6. The saddle type vehicle (100) as claimed in claim 2, wherein the motor shaft (425) is supported by a pair of first roller bearings (419a,419b), each roller bearing of said pair of roller bearing being disposed on the first housing member (201a) and the second housing member (201b).
7. The saddle type vehicle (100) as claimed in claim 1, wherein the first transmission mechanism (411, 412, 421, 413) comprises:
a first centrifugal clutch (421) disposed on the left hand side of the crankshaft (407);
a first driving gear (411) freely mounted to the crankshaft (407) and connected to the crankshaft (407) by the first centrifugal clutch (421);
a first driven gear (412) disposed on the output shaft (415); and
a first one-way clutch (413) disposed on the output shaft (415), said first driven gear (412) mounted on the first one-way clutch (413), and said first one-way clutch (413) configured to prevent the rotary motion drive from transferring back to the crankshaft (407) from the output shaft (415).

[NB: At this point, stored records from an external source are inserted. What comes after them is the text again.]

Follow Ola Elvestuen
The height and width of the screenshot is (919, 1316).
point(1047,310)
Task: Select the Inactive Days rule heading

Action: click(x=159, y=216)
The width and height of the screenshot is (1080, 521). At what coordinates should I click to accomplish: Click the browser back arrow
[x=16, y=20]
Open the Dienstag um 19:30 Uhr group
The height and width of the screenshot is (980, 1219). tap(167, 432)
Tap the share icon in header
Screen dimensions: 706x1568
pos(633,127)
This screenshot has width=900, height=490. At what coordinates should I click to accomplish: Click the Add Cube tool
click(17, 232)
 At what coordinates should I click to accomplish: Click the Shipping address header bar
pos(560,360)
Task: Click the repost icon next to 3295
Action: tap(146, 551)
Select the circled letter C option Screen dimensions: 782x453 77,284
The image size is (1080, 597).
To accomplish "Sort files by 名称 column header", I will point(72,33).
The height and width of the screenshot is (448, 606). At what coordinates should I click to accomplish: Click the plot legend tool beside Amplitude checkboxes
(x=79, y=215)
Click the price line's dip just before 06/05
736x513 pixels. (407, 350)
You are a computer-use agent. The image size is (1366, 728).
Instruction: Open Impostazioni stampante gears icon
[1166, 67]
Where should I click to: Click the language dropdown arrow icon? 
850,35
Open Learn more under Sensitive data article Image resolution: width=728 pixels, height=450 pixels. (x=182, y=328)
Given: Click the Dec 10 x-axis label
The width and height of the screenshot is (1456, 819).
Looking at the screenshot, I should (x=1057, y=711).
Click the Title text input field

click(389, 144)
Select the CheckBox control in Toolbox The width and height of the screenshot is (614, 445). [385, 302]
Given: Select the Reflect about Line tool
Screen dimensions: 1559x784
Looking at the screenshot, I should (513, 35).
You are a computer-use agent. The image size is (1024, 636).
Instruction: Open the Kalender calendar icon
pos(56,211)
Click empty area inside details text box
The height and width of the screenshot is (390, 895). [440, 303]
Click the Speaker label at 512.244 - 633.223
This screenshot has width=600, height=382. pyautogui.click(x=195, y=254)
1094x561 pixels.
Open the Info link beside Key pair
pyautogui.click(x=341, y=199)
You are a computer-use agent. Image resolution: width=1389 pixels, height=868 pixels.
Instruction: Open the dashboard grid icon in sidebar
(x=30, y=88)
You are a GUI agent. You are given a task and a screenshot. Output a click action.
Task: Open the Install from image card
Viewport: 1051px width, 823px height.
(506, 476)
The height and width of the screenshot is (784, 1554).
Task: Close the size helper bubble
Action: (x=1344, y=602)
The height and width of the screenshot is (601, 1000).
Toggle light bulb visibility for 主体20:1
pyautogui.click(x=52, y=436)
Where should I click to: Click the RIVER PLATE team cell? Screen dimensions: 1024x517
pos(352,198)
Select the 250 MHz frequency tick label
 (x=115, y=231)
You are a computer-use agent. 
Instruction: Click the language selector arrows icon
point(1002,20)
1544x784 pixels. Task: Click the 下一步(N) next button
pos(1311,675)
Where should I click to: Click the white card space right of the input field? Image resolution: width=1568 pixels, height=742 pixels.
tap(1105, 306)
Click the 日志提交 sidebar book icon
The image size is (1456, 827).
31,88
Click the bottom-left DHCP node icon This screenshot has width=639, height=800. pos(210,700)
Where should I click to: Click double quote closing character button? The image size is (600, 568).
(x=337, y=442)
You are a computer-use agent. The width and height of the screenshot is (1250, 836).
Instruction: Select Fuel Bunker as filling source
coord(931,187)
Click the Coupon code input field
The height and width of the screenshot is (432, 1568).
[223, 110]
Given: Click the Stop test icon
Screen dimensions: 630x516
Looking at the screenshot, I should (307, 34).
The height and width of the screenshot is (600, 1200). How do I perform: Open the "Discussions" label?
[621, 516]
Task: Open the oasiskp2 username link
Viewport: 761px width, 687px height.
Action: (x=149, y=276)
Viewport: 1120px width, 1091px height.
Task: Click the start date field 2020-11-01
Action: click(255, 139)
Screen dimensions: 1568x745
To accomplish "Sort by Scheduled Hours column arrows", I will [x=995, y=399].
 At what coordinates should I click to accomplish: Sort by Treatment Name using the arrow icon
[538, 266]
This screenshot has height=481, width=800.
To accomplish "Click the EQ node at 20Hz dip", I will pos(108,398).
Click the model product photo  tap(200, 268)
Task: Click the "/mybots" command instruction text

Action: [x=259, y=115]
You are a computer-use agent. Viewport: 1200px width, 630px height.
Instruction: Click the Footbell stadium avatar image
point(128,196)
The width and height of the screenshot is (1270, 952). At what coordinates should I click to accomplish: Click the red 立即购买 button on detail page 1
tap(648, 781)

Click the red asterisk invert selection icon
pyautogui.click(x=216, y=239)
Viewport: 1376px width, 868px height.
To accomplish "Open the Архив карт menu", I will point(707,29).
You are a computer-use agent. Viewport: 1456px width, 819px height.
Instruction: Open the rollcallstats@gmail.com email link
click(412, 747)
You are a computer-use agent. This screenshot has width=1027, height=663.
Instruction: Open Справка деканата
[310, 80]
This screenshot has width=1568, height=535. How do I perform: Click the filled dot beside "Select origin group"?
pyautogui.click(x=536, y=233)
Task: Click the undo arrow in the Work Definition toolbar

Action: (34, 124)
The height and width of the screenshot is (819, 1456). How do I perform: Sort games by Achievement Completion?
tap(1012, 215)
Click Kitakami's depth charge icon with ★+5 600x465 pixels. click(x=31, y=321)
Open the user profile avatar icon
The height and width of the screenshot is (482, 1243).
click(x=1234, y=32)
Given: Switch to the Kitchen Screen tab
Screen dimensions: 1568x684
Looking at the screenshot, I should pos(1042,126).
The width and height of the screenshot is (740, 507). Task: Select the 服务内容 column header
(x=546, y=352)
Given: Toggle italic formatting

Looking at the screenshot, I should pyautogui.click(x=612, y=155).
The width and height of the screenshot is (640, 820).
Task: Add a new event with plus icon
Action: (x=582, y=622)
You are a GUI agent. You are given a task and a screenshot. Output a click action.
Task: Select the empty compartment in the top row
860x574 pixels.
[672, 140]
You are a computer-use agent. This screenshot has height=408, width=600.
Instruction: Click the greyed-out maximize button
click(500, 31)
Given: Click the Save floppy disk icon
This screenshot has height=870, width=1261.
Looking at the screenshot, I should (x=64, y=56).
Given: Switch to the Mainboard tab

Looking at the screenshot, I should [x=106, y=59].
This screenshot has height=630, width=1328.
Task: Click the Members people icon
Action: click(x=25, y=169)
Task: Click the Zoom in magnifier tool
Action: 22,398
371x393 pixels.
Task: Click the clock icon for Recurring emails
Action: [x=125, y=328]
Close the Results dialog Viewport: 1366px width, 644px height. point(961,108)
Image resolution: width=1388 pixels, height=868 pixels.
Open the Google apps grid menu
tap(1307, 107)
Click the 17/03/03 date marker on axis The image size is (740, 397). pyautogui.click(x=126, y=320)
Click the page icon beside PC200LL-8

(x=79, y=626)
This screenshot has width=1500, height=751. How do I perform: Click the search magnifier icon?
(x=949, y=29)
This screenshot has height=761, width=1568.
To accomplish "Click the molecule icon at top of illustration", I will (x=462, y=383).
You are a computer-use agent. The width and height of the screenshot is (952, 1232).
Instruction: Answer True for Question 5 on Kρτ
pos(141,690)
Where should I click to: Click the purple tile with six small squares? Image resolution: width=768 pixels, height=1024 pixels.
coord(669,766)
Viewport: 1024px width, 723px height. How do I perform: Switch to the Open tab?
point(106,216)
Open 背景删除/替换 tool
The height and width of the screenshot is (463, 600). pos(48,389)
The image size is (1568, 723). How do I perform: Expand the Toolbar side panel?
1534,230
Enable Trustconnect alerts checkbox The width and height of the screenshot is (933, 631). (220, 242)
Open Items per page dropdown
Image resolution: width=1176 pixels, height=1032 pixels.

8. The saddle type vehicle (100) as claimed in claim 2 or claim 5, wherein the electric motor (420) has a capacity of 0.3kW to 0.5kW, and wherein said electric motor (420) is mounted to said second housing member (201b) and said second transmission mechanism (450) is secured to said clutch cover (210c) through said plurality of mounting bosses (212).
9. The saddle type vehicle (100) as claimed in claim 9, wherein the electric motor (420) is disposed adjacent to a cylinder block (204) of the IC engine (101).
10. The saddle type vehicle (100) as claimed in claim 2, wherein the electric motor (420) has a capacity of 2kW-3kW, and wherein said electric motor (420) is mounted to said first housing member (201a) and said second transmission mechanism (450) is held in said space formed between the first housing member (201a) and the second housing member (201b).
11. The saddle type vehicle (100) as claimed in claim 11 or claim 10, wherein said electric motor (420) is disposed away from the cylinder block (204).
12. The saddle type vehicle (100) as claimed in claim 11 or claim 5, wherein said second transmission mechanism (450) is secured to said clutch cover (210c) through said plurality of mounting bosses (212).